Task directions: Extract the stretch of lines from the one containing "Identify the location of chart-panel-8: Tp_PH" through the one containing "The height and width of the screenshot is (1028, 2548).", both included, and reproduce them without any change.

--- Extracted data ---

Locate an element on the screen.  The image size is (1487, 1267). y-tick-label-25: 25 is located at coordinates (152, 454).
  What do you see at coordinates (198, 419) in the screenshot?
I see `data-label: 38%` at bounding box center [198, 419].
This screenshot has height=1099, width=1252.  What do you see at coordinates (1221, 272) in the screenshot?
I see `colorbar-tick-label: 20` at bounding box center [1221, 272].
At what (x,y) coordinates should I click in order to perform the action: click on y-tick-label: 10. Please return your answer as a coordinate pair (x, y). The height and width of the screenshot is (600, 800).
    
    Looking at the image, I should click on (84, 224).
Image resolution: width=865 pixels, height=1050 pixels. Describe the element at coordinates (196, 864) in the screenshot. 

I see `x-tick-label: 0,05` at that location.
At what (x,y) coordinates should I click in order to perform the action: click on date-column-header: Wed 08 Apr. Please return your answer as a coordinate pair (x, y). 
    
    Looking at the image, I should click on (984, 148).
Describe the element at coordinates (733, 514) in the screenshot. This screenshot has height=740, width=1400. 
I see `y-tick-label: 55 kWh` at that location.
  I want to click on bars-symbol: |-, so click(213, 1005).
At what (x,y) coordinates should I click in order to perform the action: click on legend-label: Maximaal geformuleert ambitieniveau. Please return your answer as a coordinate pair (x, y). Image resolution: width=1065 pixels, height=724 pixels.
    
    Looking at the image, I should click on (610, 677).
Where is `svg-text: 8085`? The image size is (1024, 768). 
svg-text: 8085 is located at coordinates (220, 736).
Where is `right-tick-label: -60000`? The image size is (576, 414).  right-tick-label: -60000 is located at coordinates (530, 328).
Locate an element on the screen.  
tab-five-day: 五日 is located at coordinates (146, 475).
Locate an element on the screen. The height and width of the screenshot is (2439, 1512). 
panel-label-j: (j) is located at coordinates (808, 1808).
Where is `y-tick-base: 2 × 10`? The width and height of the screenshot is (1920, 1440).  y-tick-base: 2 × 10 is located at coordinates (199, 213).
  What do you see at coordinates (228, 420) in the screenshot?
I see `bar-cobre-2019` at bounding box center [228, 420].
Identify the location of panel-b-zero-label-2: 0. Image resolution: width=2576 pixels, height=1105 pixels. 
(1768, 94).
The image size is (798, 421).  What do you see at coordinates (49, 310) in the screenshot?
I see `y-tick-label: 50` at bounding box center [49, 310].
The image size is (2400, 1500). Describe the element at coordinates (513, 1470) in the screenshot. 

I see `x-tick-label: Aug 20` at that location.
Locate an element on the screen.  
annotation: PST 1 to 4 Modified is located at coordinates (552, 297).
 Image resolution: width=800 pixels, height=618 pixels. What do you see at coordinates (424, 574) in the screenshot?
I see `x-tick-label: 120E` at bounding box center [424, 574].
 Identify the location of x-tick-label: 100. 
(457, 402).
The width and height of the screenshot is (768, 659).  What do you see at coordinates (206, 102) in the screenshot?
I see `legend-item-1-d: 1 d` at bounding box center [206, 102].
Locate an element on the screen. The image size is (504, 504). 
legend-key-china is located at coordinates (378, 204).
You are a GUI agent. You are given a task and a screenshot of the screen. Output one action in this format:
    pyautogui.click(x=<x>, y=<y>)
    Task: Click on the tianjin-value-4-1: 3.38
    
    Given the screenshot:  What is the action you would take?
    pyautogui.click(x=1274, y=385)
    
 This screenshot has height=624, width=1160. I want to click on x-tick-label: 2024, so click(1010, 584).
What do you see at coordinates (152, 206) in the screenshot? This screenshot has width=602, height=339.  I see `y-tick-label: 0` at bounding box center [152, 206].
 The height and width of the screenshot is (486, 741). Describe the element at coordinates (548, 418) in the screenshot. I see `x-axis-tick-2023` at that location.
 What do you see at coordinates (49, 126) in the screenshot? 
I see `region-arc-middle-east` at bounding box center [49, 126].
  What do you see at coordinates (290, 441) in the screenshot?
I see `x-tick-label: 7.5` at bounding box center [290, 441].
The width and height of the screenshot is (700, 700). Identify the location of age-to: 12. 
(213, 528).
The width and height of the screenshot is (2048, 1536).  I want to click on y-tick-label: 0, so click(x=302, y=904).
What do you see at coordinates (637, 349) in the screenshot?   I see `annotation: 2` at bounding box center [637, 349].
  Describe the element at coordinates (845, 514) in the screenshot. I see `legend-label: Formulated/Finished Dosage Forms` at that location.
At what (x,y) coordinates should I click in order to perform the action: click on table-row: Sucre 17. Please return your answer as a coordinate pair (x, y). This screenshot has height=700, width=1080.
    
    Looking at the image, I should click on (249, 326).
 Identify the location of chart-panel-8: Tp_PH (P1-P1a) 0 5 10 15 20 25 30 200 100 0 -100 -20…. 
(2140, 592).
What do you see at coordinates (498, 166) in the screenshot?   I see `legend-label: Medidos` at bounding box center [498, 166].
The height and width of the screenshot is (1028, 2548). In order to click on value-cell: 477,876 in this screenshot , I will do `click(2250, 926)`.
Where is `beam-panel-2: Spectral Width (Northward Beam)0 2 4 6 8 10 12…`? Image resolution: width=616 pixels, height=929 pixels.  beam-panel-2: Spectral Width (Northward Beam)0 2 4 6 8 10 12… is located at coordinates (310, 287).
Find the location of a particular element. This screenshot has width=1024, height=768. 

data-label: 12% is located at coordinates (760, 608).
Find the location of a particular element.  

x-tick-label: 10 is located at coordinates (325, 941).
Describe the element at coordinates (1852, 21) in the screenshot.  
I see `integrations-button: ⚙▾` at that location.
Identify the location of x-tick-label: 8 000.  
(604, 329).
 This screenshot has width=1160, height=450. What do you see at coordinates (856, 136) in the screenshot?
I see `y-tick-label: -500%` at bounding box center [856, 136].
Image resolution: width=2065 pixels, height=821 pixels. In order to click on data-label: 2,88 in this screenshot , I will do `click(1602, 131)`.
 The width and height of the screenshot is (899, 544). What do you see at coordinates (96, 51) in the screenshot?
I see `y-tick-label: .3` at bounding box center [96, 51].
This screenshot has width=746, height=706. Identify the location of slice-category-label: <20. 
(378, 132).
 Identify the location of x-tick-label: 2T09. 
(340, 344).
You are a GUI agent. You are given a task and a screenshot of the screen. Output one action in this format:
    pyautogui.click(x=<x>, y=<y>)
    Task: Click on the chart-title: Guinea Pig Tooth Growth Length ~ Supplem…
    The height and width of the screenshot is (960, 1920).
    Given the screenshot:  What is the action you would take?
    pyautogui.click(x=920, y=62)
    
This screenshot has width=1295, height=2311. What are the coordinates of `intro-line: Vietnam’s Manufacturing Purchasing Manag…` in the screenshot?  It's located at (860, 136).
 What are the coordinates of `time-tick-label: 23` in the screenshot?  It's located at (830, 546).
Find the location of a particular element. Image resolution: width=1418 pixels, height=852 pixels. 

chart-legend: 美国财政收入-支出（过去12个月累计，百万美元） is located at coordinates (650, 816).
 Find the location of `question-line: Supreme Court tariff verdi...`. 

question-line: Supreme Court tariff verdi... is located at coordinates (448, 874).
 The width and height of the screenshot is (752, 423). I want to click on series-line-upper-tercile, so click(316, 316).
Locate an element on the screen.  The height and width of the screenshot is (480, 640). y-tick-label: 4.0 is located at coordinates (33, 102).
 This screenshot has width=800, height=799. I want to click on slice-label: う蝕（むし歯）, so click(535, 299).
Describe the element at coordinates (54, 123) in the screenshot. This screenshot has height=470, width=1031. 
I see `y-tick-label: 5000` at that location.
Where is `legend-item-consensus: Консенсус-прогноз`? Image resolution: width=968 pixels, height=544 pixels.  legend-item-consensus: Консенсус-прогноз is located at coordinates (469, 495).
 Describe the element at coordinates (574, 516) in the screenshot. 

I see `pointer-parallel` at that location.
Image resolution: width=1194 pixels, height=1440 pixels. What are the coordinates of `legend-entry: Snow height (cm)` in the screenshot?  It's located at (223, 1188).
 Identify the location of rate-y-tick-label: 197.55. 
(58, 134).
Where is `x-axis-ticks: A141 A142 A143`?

---

Task result:
 Identify the location of chart-panel-8: Tp_PH (P1-P1a) 0 5 10 15 20 25 30 200 100 0 -100 -20…. 
(2140, 592).
What do you see at coordinates (498, 166) in the screenshot?   I see `legend-label: Medidos` at bounding box center [498, 166].
The height and width of the screenshot is (1028, 2548). In order to click on value-cell: 477,876 in this screenshot , I will do `click(2250, 926)`.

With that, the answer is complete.